━━━━━ DATASET ━━━━━

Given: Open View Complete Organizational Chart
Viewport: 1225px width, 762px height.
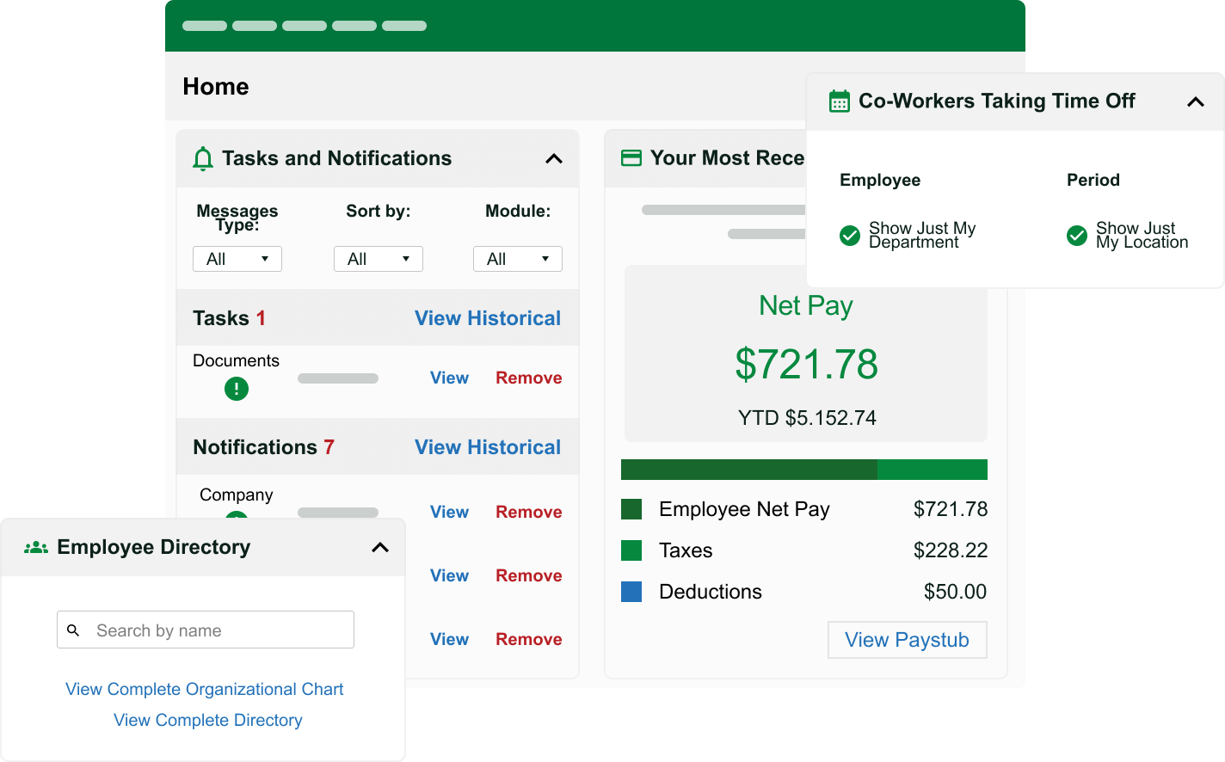Looking at the screenshot, I should coord(204,689).
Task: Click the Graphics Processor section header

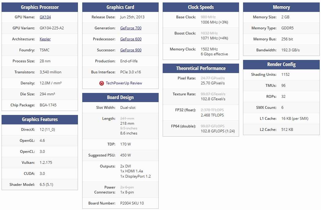Action: point(40,7)
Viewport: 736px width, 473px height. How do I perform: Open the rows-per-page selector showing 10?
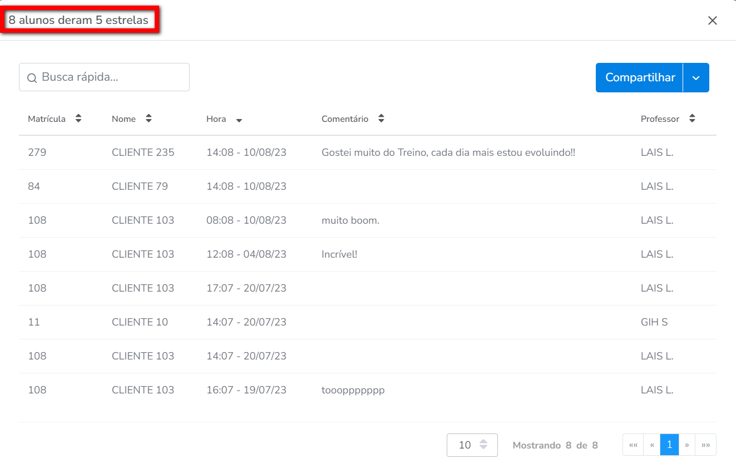point(472,445)
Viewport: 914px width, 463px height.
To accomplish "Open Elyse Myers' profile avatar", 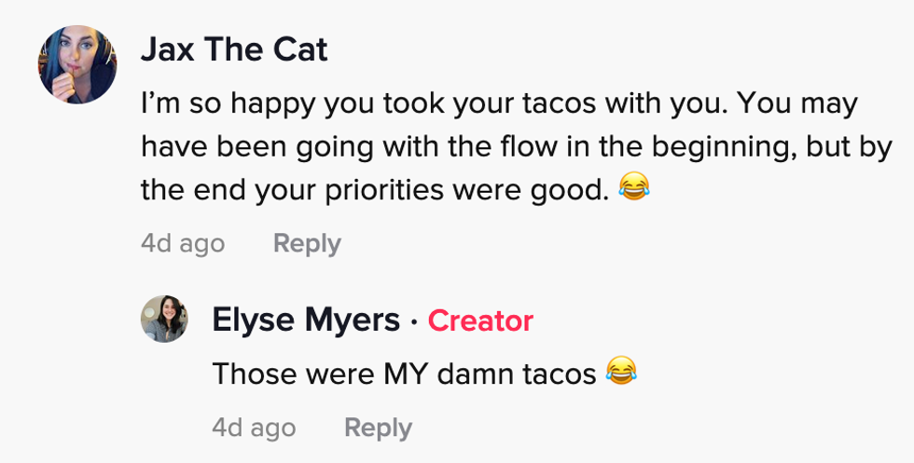I will 165,320.
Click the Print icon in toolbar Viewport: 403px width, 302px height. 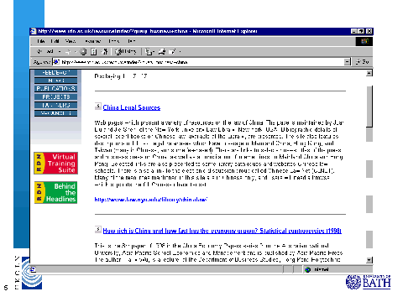(x=162, y=51)
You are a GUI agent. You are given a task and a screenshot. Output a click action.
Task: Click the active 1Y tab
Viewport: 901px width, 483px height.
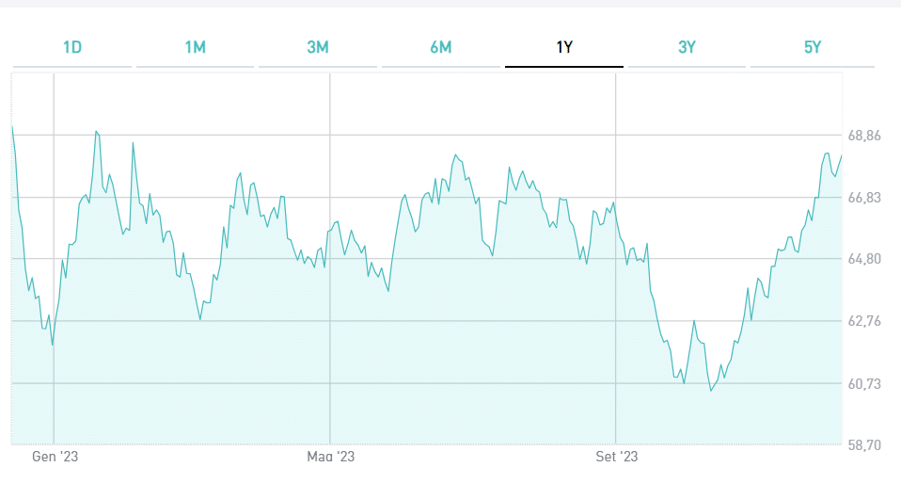(564, 48)
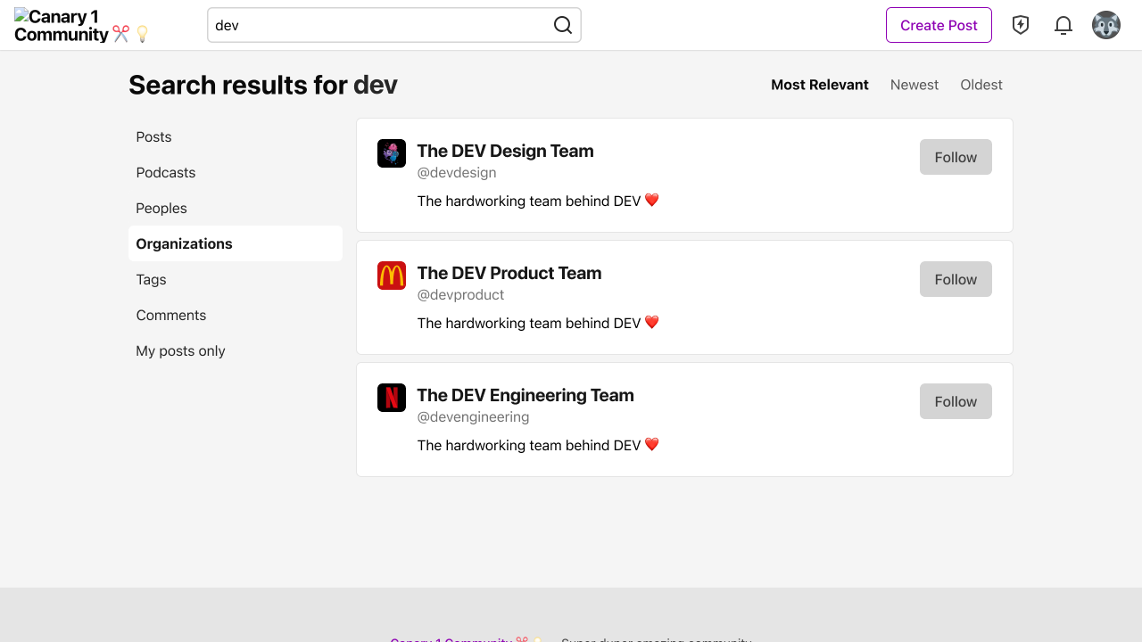Open the notifications bell
This screenshot has width=1142, height=642.
[1063, 25]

━━━━━

The lines to be transcribed are those from the first line of the data above through the line holding "Viewport: 914px width, 463px height.", inclusive; copy them exactly and only, leaving out the pictures.

Given: Open View Complete Organizational Chart
Viewport: 1225px width, 762px height.
Looking at the screenshot, I should coord(204,689).
Task: Click the Graphics Processor section header

Action: point(40,7)
Viewport: 736px width, 473px height. How do I perform: Open the rows-per-page selector showing 10?
point(472,445)
Viewport: 914px width, 463px height.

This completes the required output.